■ **THE DATA**:
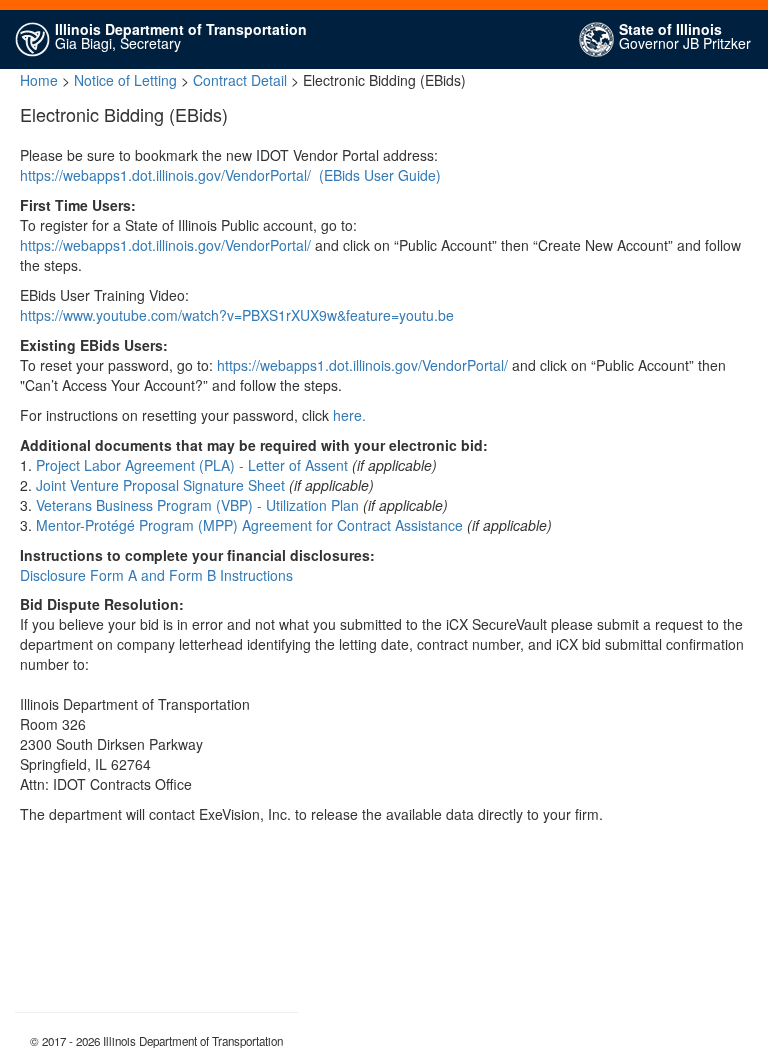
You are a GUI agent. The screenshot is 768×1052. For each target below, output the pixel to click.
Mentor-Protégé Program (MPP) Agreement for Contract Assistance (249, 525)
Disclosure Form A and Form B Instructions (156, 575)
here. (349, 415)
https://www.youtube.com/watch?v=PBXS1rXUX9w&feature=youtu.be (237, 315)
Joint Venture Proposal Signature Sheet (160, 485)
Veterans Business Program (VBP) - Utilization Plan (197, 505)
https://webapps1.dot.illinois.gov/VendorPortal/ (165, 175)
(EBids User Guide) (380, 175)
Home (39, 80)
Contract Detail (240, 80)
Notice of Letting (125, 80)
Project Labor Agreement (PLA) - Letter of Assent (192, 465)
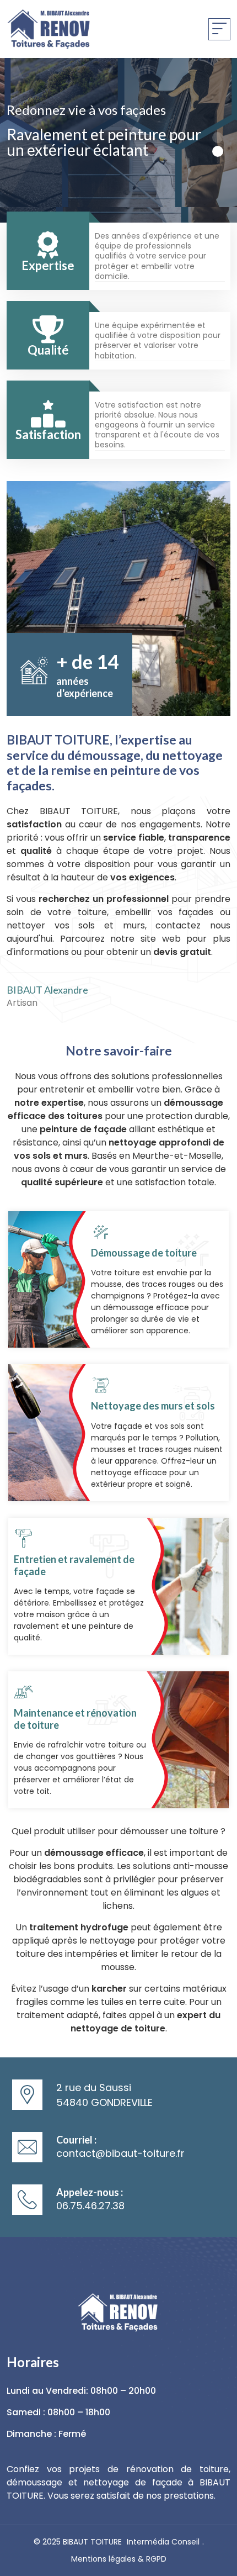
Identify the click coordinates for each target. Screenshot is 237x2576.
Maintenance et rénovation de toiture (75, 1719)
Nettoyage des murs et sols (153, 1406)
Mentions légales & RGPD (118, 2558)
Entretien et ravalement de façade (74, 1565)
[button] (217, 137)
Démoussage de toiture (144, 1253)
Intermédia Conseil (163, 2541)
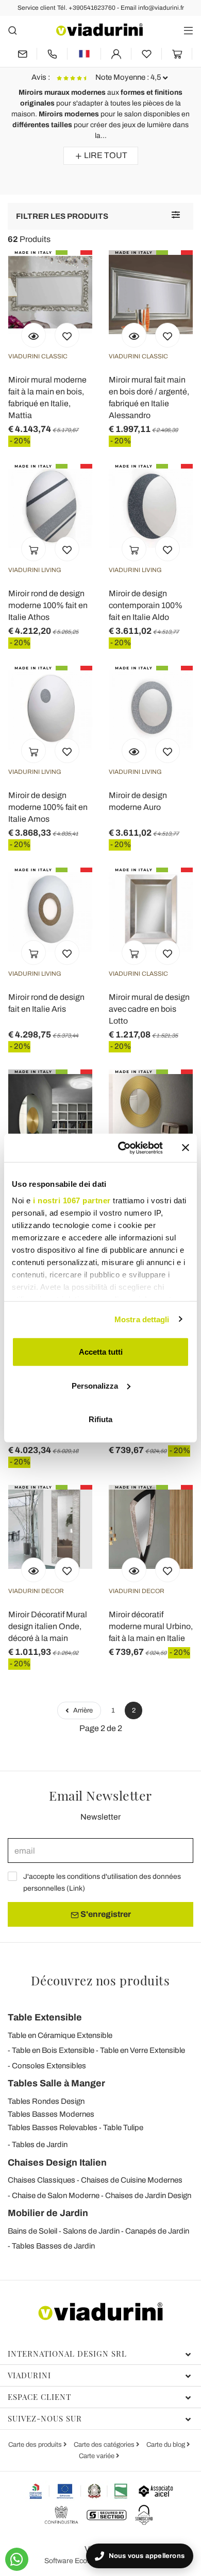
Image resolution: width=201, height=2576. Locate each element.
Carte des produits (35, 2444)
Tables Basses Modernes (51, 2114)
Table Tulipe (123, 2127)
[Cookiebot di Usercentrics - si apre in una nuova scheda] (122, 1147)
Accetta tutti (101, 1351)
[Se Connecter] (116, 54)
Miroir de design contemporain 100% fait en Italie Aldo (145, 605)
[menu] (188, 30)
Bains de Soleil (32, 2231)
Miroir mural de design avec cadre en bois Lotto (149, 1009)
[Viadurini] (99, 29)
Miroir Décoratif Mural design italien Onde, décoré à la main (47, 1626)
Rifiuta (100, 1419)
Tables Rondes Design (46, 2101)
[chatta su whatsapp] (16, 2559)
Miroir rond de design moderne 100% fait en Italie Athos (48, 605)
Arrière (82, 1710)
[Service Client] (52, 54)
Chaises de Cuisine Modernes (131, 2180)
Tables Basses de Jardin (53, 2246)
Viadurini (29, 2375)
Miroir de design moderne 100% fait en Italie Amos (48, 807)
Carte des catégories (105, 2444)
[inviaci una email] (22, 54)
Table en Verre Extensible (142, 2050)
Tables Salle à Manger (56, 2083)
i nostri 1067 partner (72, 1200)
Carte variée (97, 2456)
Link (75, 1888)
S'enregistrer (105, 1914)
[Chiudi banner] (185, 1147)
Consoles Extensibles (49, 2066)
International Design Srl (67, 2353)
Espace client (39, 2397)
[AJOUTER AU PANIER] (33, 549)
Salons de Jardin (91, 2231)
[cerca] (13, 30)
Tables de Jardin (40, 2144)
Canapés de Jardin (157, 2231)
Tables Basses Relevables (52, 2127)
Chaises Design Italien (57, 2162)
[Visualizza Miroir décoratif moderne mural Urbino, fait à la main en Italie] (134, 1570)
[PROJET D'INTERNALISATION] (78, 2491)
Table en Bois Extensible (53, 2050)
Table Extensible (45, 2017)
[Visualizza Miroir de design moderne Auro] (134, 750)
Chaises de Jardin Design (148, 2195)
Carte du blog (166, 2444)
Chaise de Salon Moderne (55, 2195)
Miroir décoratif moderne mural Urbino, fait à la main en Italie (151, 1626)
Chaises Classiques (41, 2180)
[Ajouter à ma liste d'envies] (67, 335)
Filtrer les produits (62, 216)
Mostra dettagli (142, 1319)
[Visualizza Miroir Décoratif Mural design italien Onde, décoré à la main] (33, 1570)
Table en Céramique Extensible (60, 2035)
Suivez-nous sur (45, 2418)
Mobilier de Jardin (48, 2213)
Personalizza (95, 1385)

■ **HOW TO COMPLETE THIS TASK**:
Could you reproduce the entries verbatim, leaving out all pictures?

■ **EXERCISE RESPONSE**:
You are a GUI agent. The screenshot is 768×1052. For each target below, output the pixel to click.
Mentor-Protégé Program (MPP) Agreement for Contract Assistance (249, 525)
Disclosure Form A and Form B Instructions (156, 575)
here. (349, 415)
https://www.youtube.com/watch?v=PBXS1rXUX9w&feature=youtu.be (237, 315)
Joint Venture Proposal Signature Sheet (160, 485)
Veterans Business Program (VBP) - Utilization Plan (197, 505)
https://webapps1.dot.illinois.gov/VendorPortal/ (165, 175)
(EBids User Guide) (380, 175)
Home (39, 80)
Contract Detail (240, 80)
Notice of Letting (125, 80)
Project Labor Agreement (PLA) - Letter of Assent (192, 465)
Identify the click coordinates for each target. Screenshot is 237x2576.
Maintenance et rénovation de toiture (75, 1719)
Nettoyage des murs et sols (153, 1406)
Mentions légales & RGPD (118, 2558)
Entretien et ravalement de façade (74, 1565)
[button] (217, 137)
Démoussage de toiture (144, 1253)
Intermédia Conseil (163, 2541)
Image resolution: width=201, height=2576. Locate each element.
Carte des produits (35, 2444)
Tables Basses Modernes (51, 2114)
Table Tulipe (123, 2127)
[Cookiebot di Usercentrics - si apre in una nuova scheda] (122, 1147)
Accetta tutti (101, 1351)
[Se Connecter] (116, 54)
Miroir de design contemporain 100% fait en Italie Aldo (145, 605)
[menu] (188, 30)
Bains de Soleil (32, 2231)
Miroir mural de design avec cadre en bois Lotto (149, 1009)
[Viadurini] (99, 29)
Miroir Décoratif Mural design italien Onde, décoré à la main (47, 1626)
Rifiuta (100, 1419)
Tables Rondes Design (46, 2101)
[chatta su whatsapp] (16, 2559)
Miroir rond de design moderne 100% fait en Italie Athos (48, 605)
Arrière (82, 1710)
[Service Client] (52, 54)
Chaises de Cuisine Modernes (131, 2180)
Tables Basses de Jardin (53, 2246)
Viadurini (29, 2375)
Miroir de design moderne 100% fait en Italie Amos (48, 807)
Carte des catégories (105, 2444)
[inviaci una email] (22, 54)
Table en Verre Extensible (142, 2050)
Tables Salle à Manger (56, 2083)
i nostri 1067 partner (72, 1200)
Carte variée (97, 2456)
Link (75, 1888)
S'enregistrer (105, 1914)
[Chiudi banner] (185, 1147)
Consoles Extensibles (49, 2066)
International Design Srl (67, 2353)
Espace client (39, 2397)
[AJOUTER AU PANIER] (33, 549)
Salons de Jardin (91, 2231)
[cerca] (13, 30)
Tables de Jardin (40, 2144)
Canapés de Jardin (157, 2231)
Tables Basses Relevables (52, 2127)
Chaises Design Italien (57, 2162)
[Visualizza Miroir décoratif moderne mural Urbino, fait à la main en Italie] (134, 1570)
[PROJET D'INTERNALISATION] (78, 2491)
Table en Bois Extensible (53, 2050)
Table Extensible (45, 2017)
[Visualizza Miroir de design moderne Auro] (134, 750)
Chaises de Jardin Design (148, 2195)
Carte du blog (166, 2444)
Chaise de Salon Moderne (55, 2195)
Miroir décoratif moderne mural Urbino, fait à la main en Italie (151, 1626)
Chaises Classiques (41, 2180)
[Ajouter à ma liste d'envies] (67, 335)
Filtrer les produits (62, 216)
Mostra dettagli (142, 1319)
[Visualizza Miroir Décoratif Mural design italien Onde, décoré à la main] (33, 1570)
Table en Céramique Extensible (60, 2035)
Suivez-nous sur (45, 2418)
Mobilier de Jardin (48, 2213)
Personalizza (95, 1385)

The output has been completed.